Tesla was smart. It put its supply chain agreements together in advance. It went so far as to buy lithium mines to ensure access to raw metal for battery production.
And by 2030, it’s estimated that more than 60 million EVs will be sold annually. Anytime we see this kind of growth, it presents a massive opportunity.
And there’s one dynamic to watch as this happens…
The reason that EVs have been so expensive for so long is that historically the cost of the batteries has been more than 50% of the cost of the car:
We were at nearly 50% of the car cost back in 2016. This year, we’re down to around 30% to 35%. These are rough numbers depending on the manufacturer.
And if everything went perfectly, we might get that down to less than 20% of the cost of the car by 2030.
But the other factor that’s important to understand is the battery’s cost per kilowatt hour (kWh). Kilowatt-hour is a common unit of measurement for energy. The average U.S. home consumes 893 kWh per month.
And as the chart shows, lithium-ion batteries cost about $137 per kilowatt hour as recently as 2020:
In order for EVs to be economically competitive with internal combustion engine (ICE) cars, the industry believes that number needs to come down to around $100 per kilowatt hour. (I actually think the correct number is closer to $80.)
From the looks of this chart, we might assume we’ll hit the important $100 per kilowatt hour very soon. By 2023, the metric is expected to fall to $101.
But there’s a problem with this projection…
The most recent forecasts are actually showing a cost increase in 2022:
Why is that happening?
The answer is metals prices. They skyrocketed over the past year – particularly in the first quarter of 2022 – and disrupted all the previous projections for EV battery cost.

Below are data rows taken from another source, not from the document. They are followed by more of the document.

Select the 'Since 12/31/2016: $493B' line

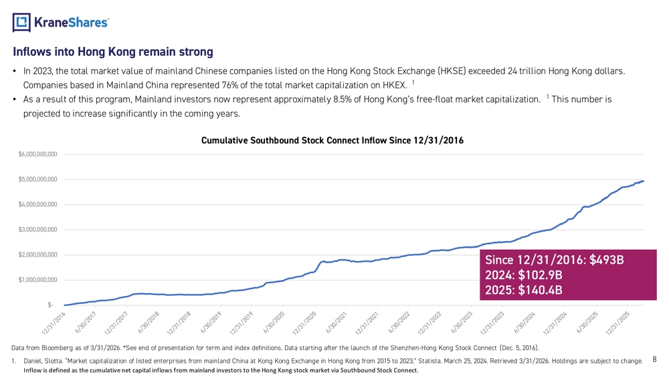pyautogui.click(x=554, y=260)

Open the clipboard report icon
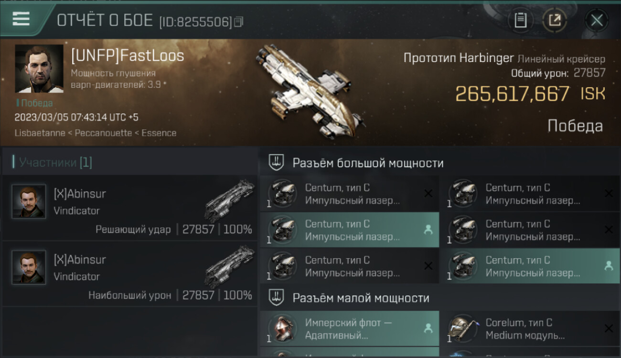tap(520, 20)
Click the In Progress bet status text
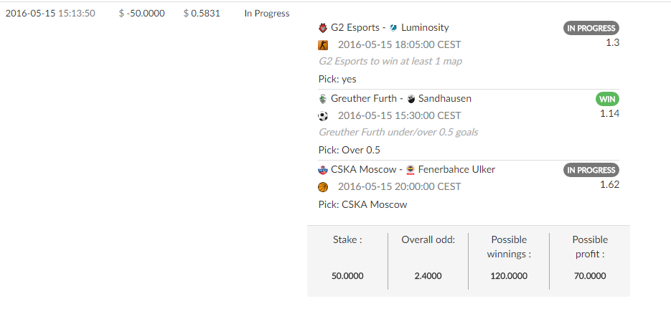 point(267,14)
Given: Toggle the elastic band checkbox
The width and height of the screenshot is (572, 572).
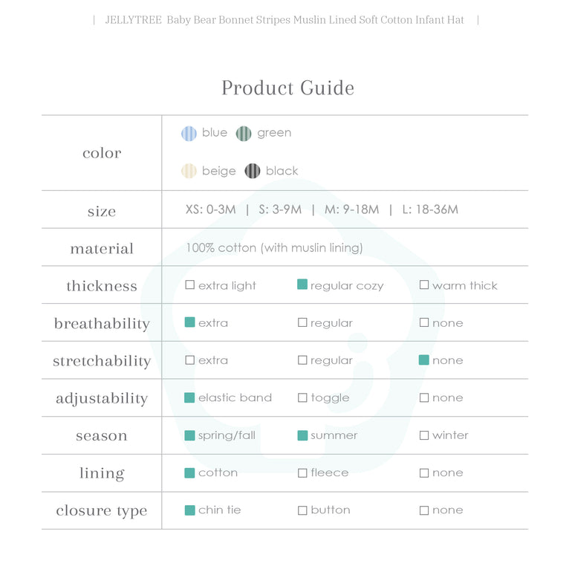Looking at the screenshot, I should tap(190, 397).
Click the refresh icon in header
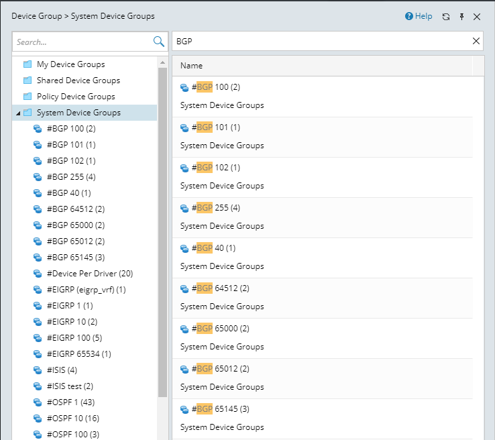This screenshot has width=495, height=440. (x=446, y=17)
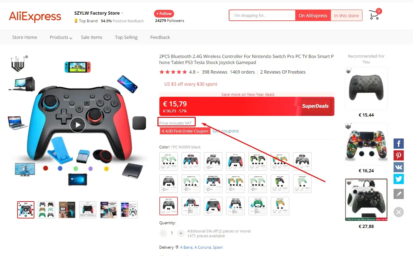Increase quantity with plus button

pyautogui.click(x=181, y=233)
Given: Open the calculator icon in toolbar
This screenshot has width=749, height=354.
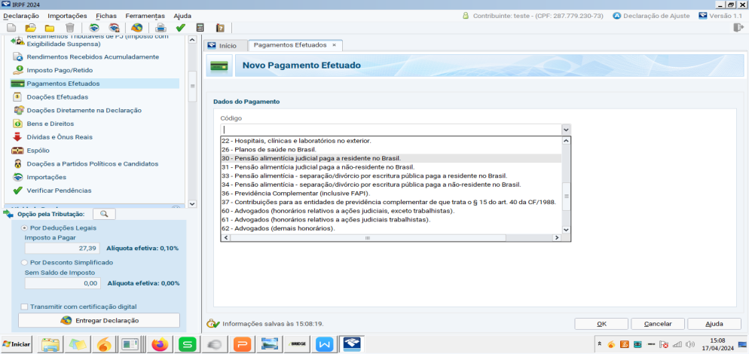Looking at the screenshot, I should coord(200,28).
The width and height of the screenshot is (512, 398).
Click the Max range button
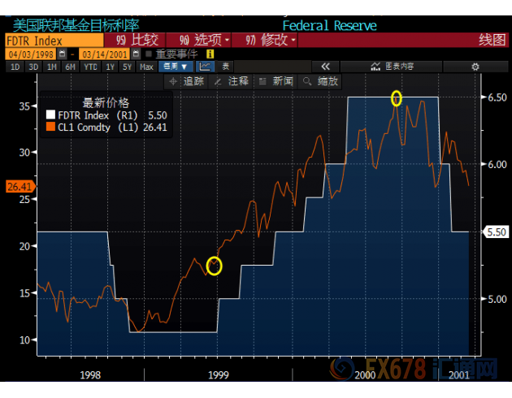146,67
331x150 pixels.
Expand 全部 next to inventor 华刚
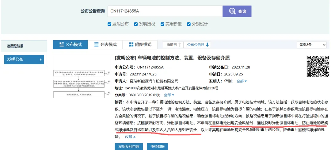coord(242,81)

As we can see, the price of metals like nickel, cobalt, and lithium – all essential components in EV batteries – soared in the early part of this year. And despite cooling down in recent months, that’s going to push out many projections on EV battery costs for a couple of years.
Metals Are Raising Costs
We have some systemic problems in the market that must be addressed.
This is where Tesla was smart. Tesla engineered the majority of its cobalt out of its batteries years ago. It was a strategic advantage, and very few people understood how materially important that was.
Cobalt is a very expensive metal, and it’s controlled by dangerous countries. And Tesla recognized that and did something about it. They actually changed the chemistry in their battery to gain a competitive advantage in the marketplace.
To understand how serious this metals issue is, look at the demand:
This is the incremental demand for the metal compared to a percentage of global production right now.
It’s such an easy visual that shows that the world has a massive problem. We need more lithium, and we don’t have the production capacity. So much of the industry is living off of metals that are in storage right now.
We’re utilizing those. Now we’ve got to go out and produce them if we want to come anywhere close to producing the EVs that are forecasted.
General Motors’ forecast for EVs is nonsense. In June, CFO Paul Jacobson said it was “several hundred thousand” cars short of where it would have been without the supply shortages.
It doesn’t have the supply agreements to have the raw materials to make its products. That’s how far behind they are.
But we read the mass media and see companies like this get attention for being “the number one EV car manufacturer in America.” And GM is not the only company struggling to get enough metals.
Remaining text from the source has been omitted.